Every page is filled with foods, people, and companies you can blame for your high body fat. We are living in a paradox. At the same time, people are more educated than ever before in history and yet succumb to the dumbest ideas. Did you know there are more “Flat-Earthers” today than at any point in time?
I run into people every day who bust their ass in the gym and work at a sustainable and healthy diet. When asked about the origins of their health problems, they don’t single out “sugar” or “nudity in movies.” They describe various disconnections they’ve made to a healthy lifestyle. They admit they eat too much. They eat the wrong things. They don’t exercise enough or correctly. They self-sabotage and don’t feel good about themselves. And you know what? These are the warriors that see real change. The victims disappear after a week.

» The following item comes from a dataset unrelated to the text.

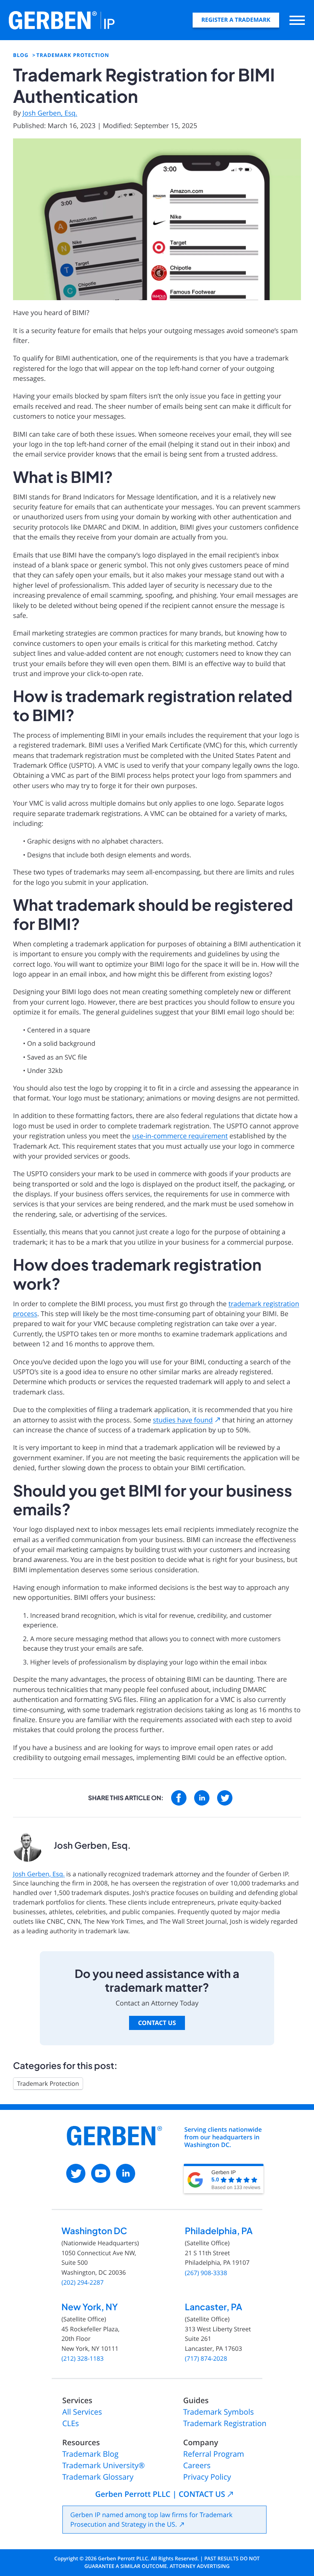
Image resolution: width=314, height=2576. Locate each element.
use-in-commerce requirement (180, 1136)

Holidays are holidays for a reason. They are a deviation from everyday life. That’s why you shouldn’t light fireworks on random Tuesdays, like an ass. It’s a special part of New Year’s and Independence Day. If you dressed like a cowboy at work today, people would think you’re insane, unless you’re a male stripper. Costumes are for Halloween. Santa Claus is for Christmas.
Halloween is about dressing up, being prankish, getting frightened, and yes, eating sugar. We shouldn’t eat and behave like it’s a holiday all year long. If we did that, they wouldn’t be holidays anymore. The majority of the year should be filled with healthy food, normal clothes, and not egging someone’s house—unless they really deserved it.